• [TASK INSTRUCTIONS]
Find "Click the account switch icon button" in the material, then return exactly the line containing it and all lines after it to the end, leaving out pictures.
++++++++++++++++++++
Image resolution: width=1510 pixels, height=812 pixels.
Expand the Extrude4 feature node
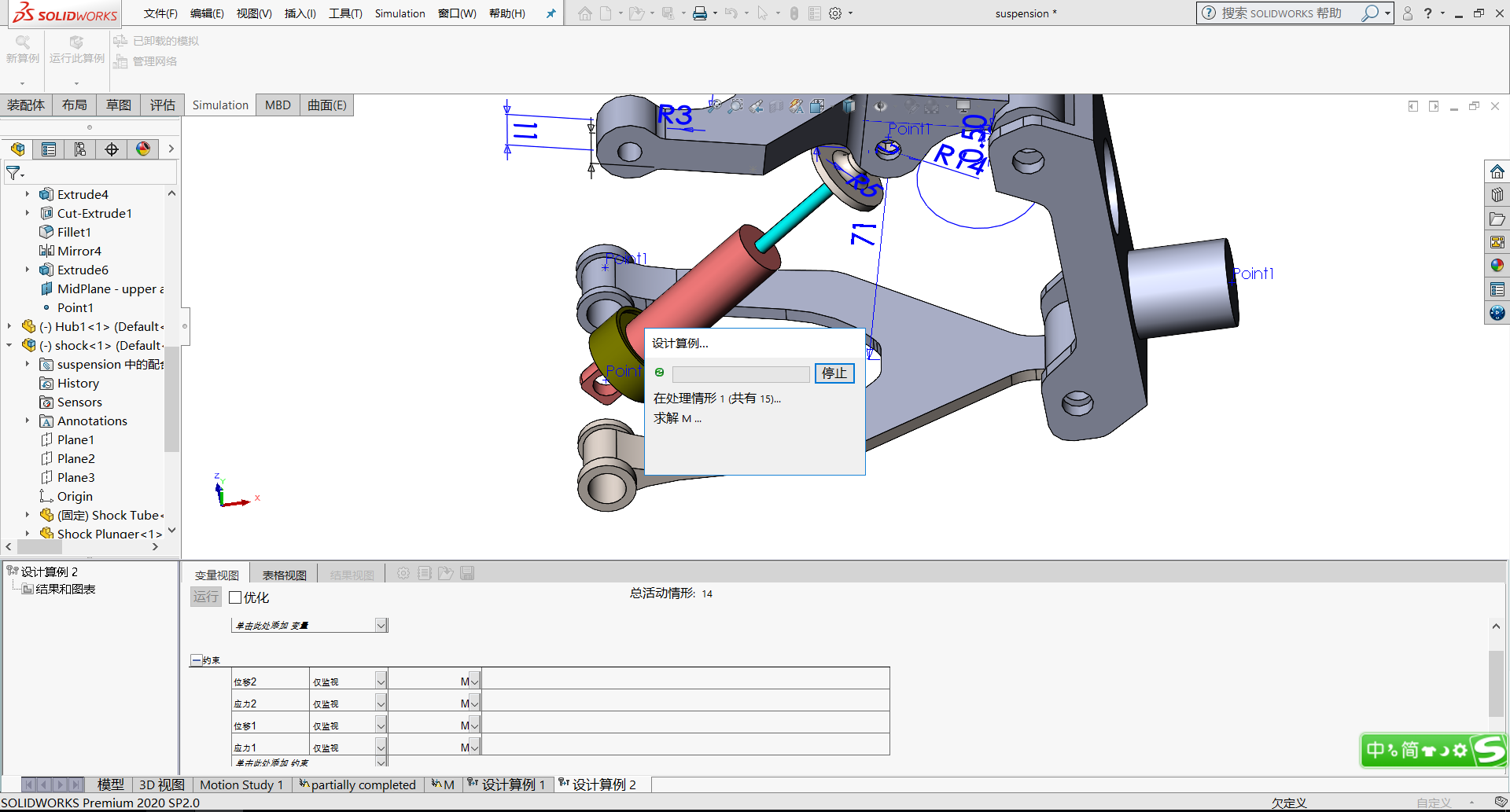tap(28, 194)
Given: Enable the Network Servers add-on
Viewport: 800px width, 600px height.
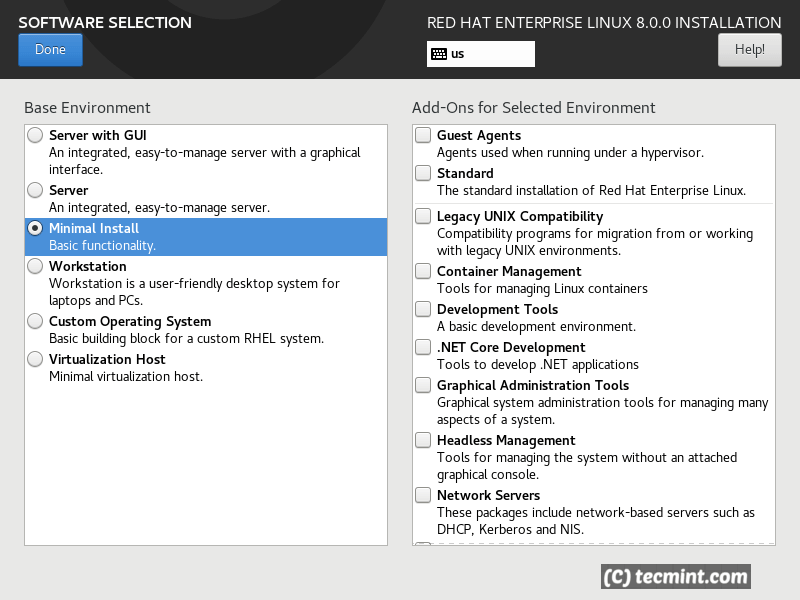Looking at the screenshot, I should (x=422, y=494).
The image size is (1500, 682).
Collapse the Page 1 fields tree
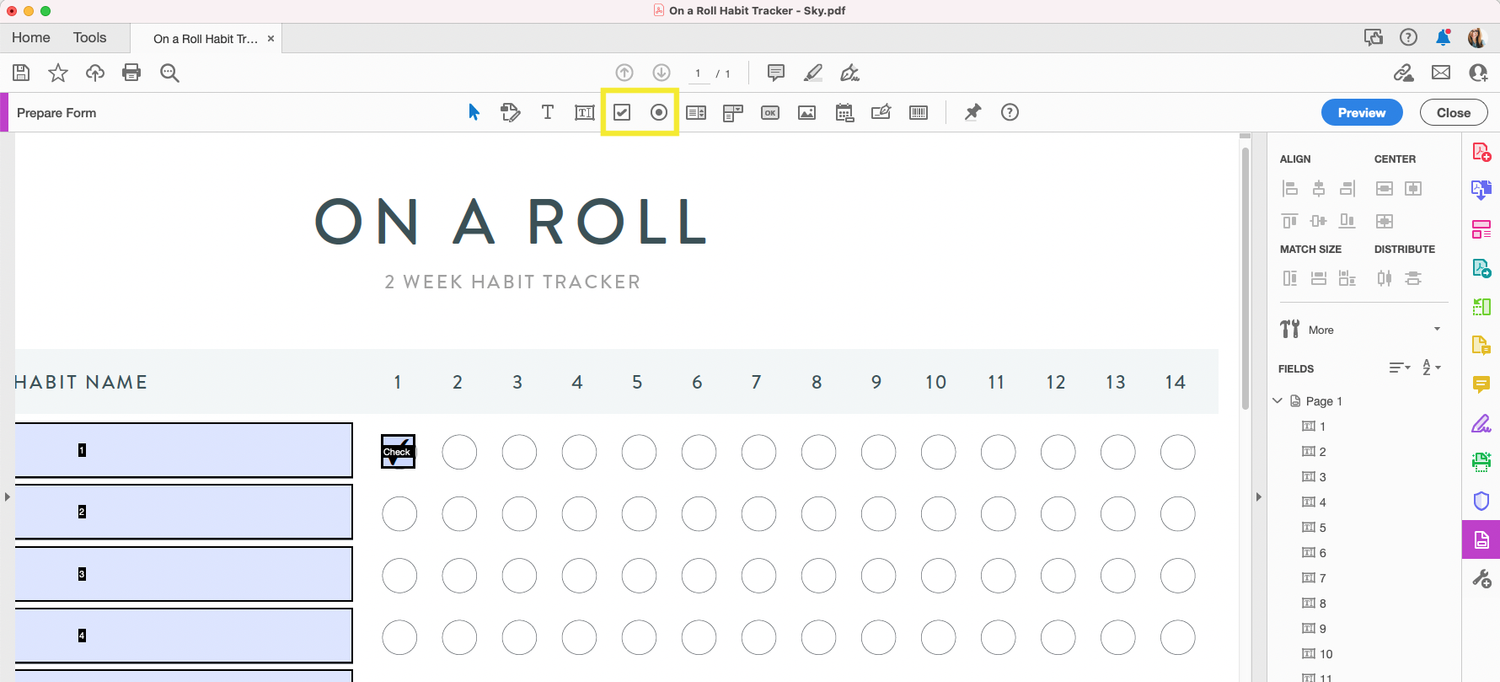(x=1277, y=400)
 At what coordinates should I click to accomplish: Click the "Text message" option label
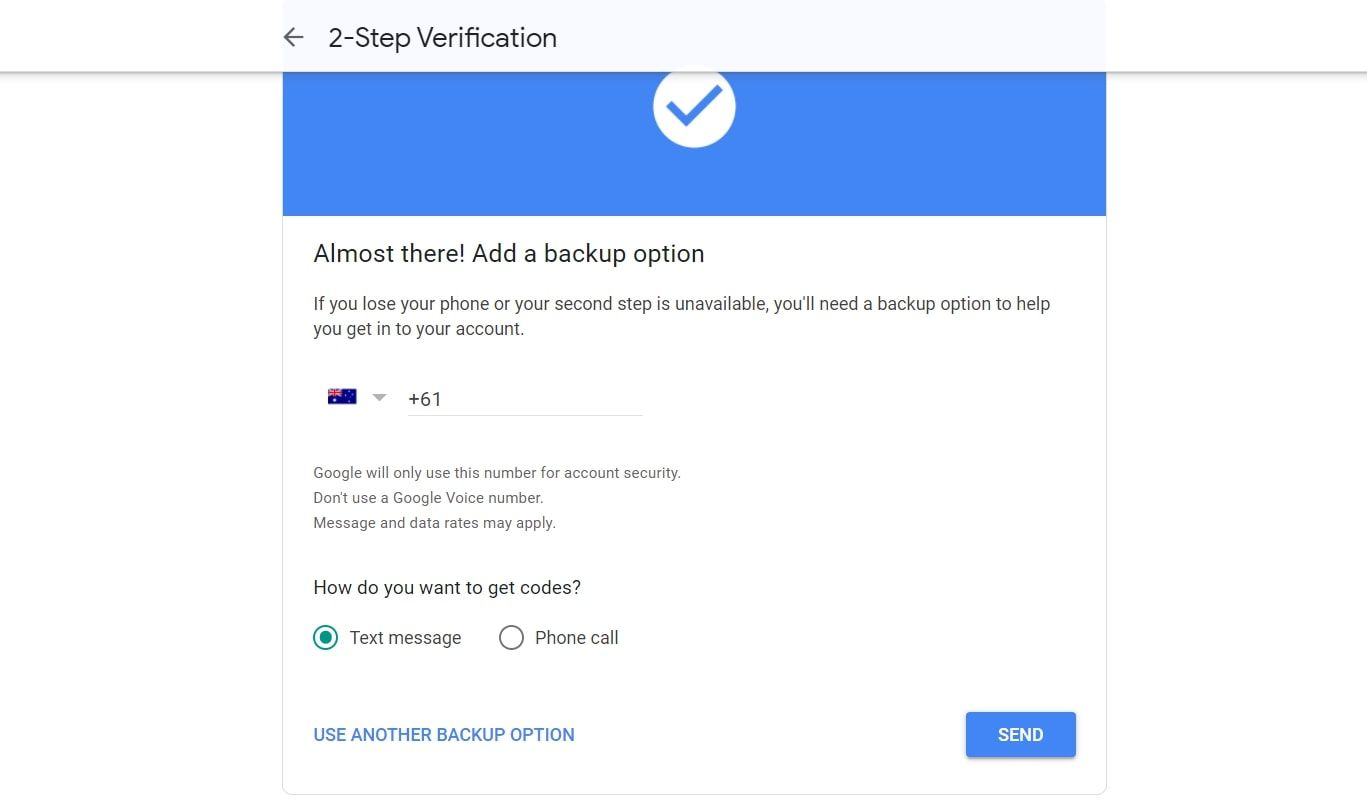coord(405,638)
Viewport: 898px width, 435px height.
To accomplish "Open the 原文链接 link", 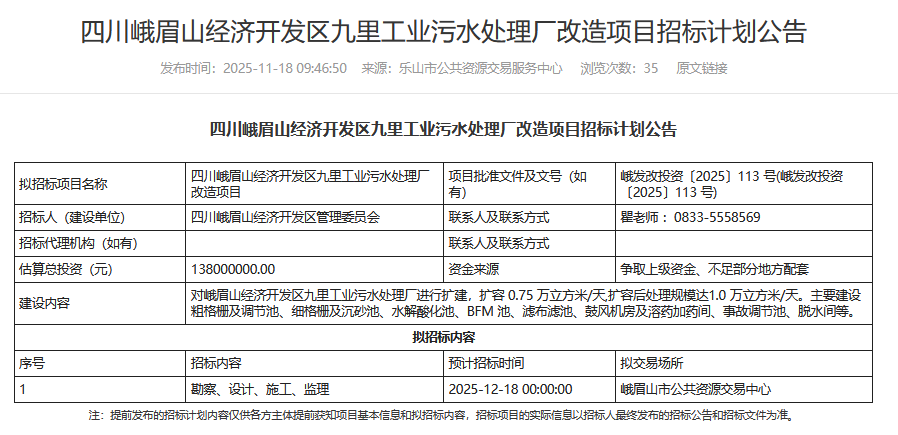I will pyautogui.click(x=702, y=68).
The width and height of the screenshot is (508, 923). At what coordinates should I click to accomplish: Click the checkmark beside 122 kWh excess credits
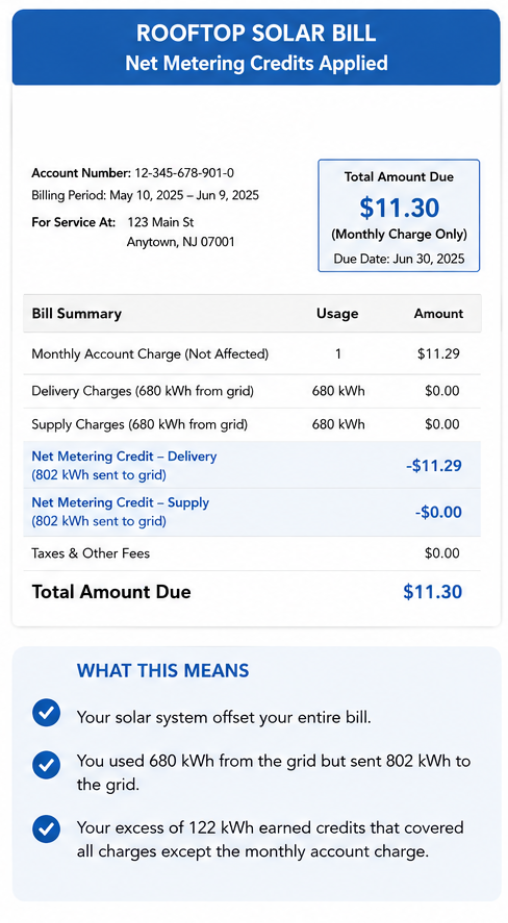[46, 829]
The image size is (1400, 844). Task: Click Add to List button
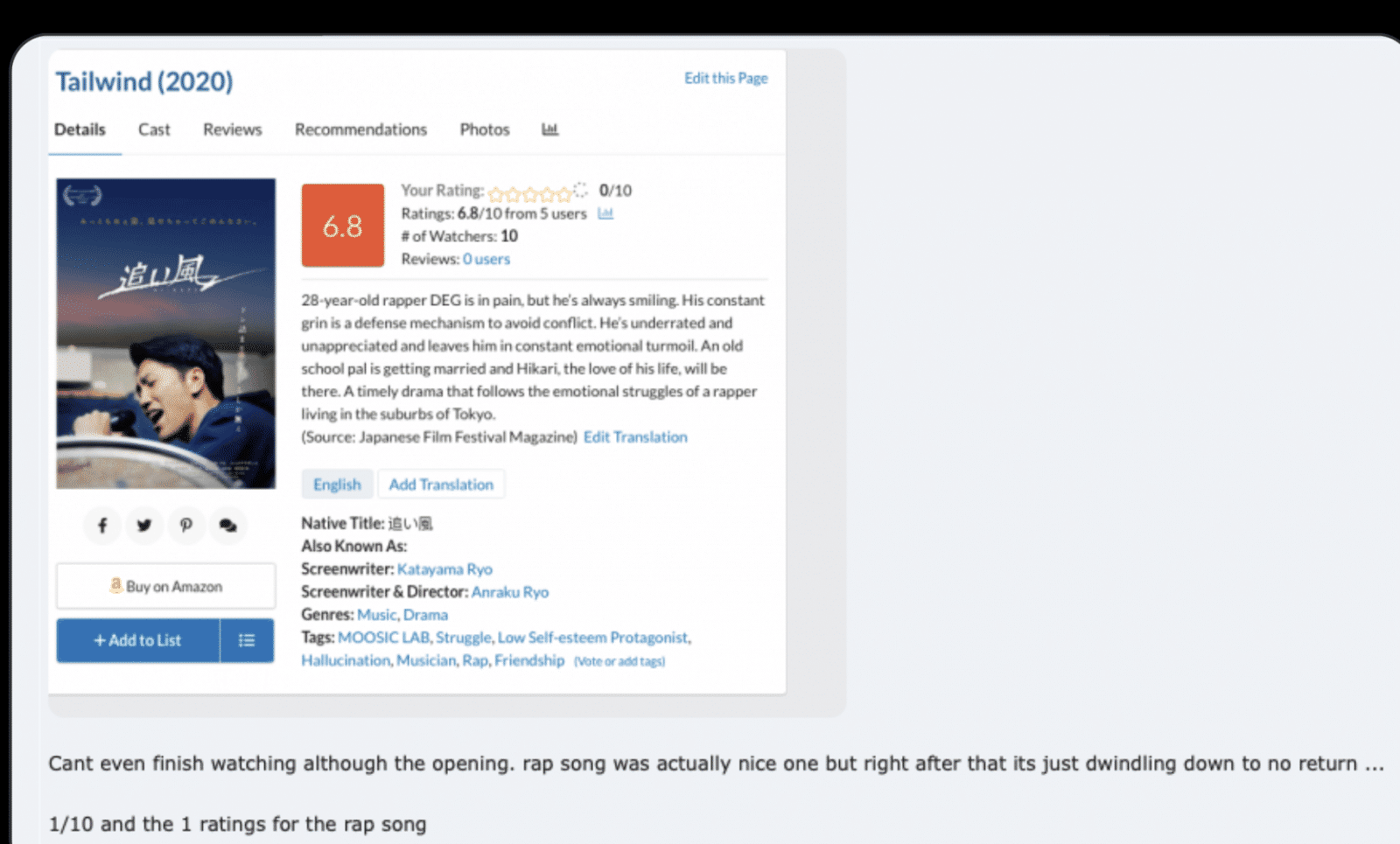138,640
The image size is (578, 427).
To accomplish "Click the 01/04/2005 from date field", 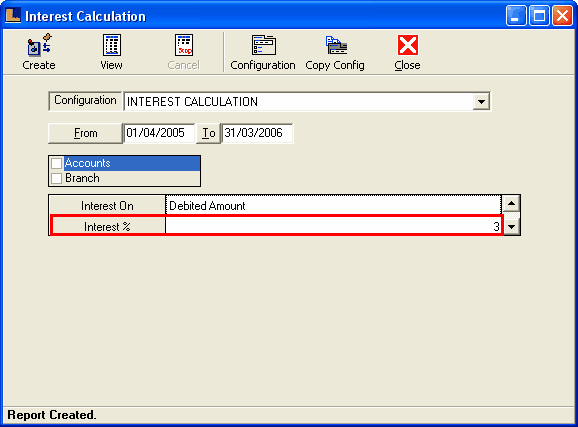I will 159,133.
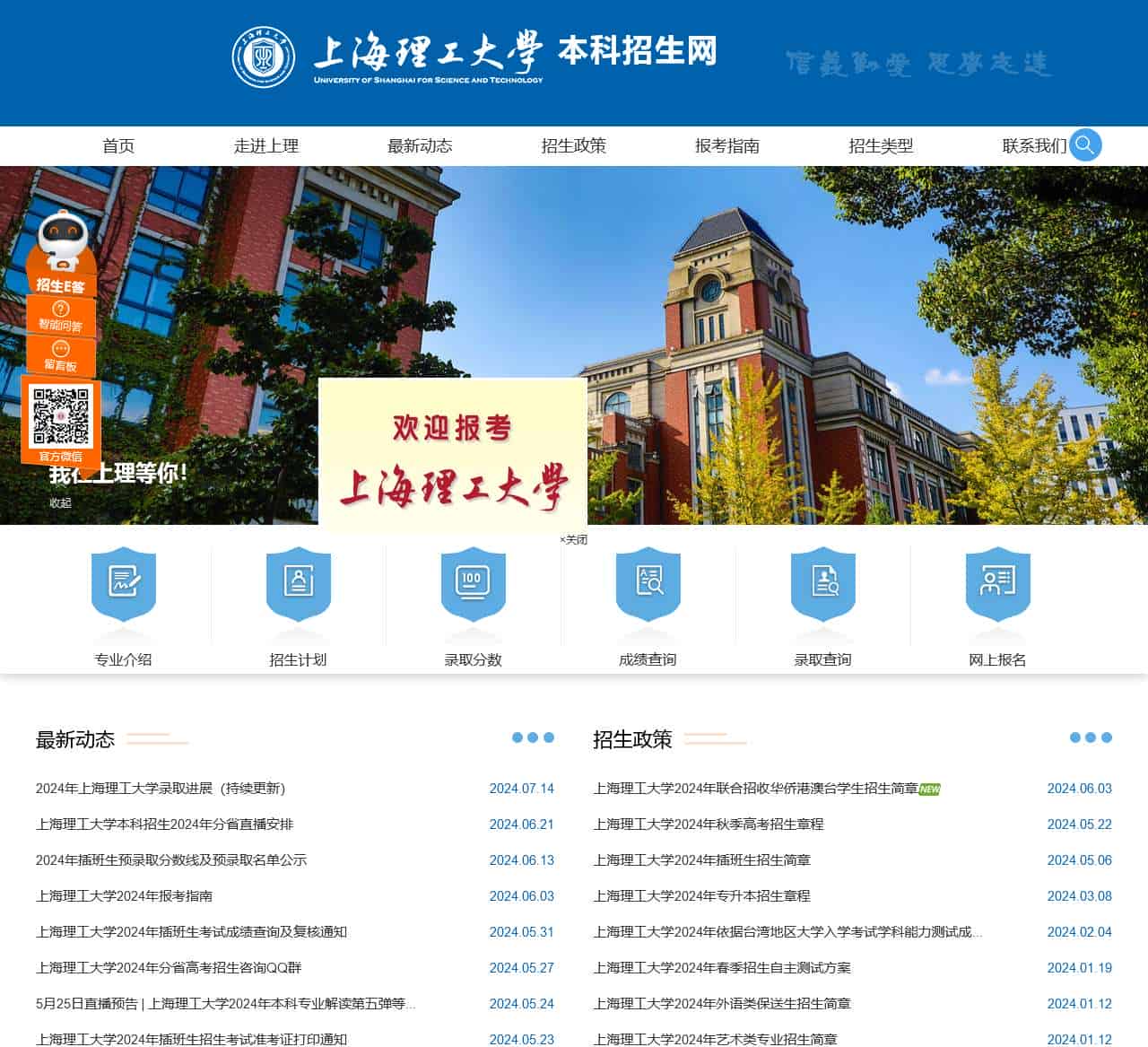The width and height of the screenshot is (1148, 1047).
Task: Open the 招生计划 shield icon
Action: [x=298, y=588]
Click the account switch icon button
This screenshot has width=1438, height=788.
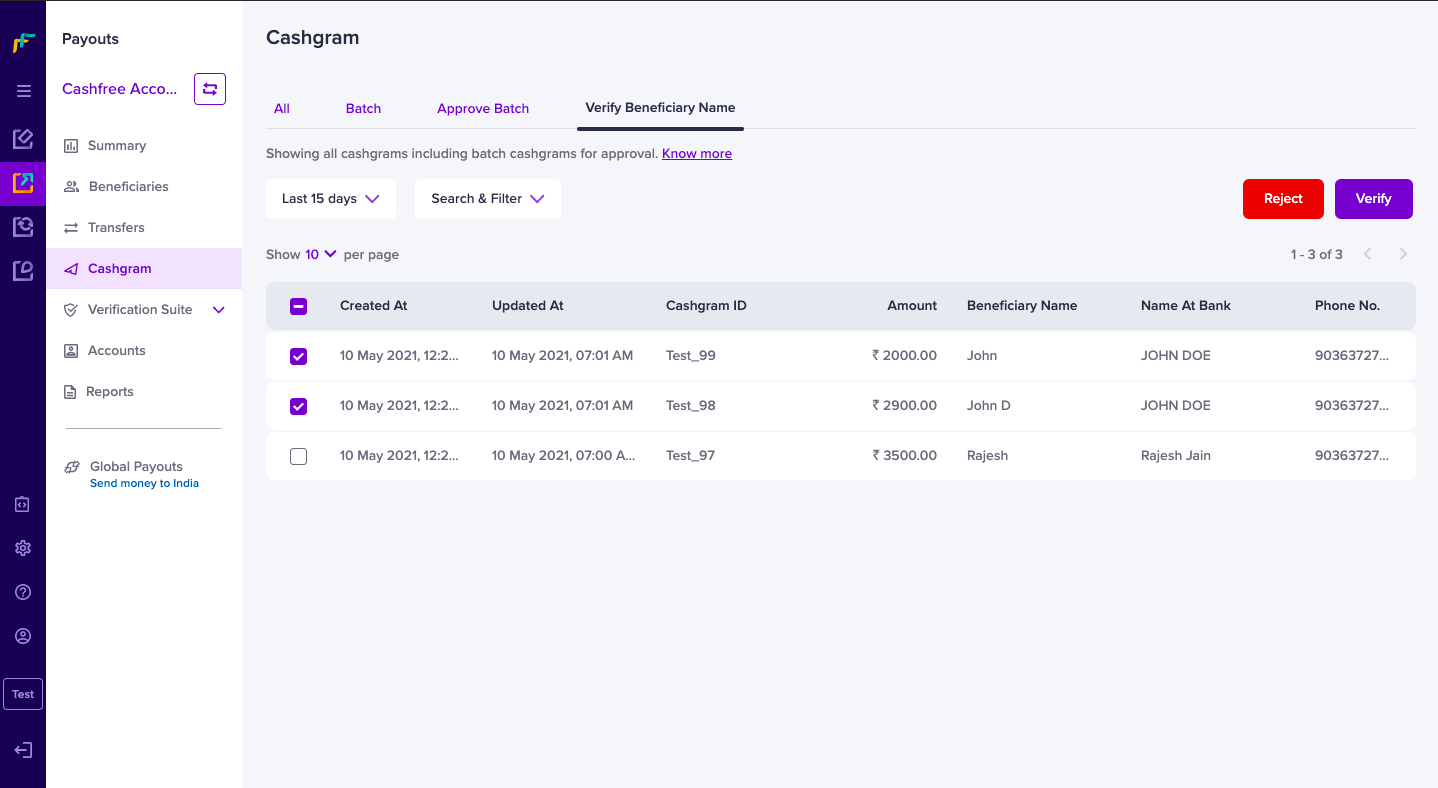[210, 89]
++++++++++++++++++++
• [RESPONSE]
Click the account switch icon button
This screenshot has width=1438, height=788.
[210, 89]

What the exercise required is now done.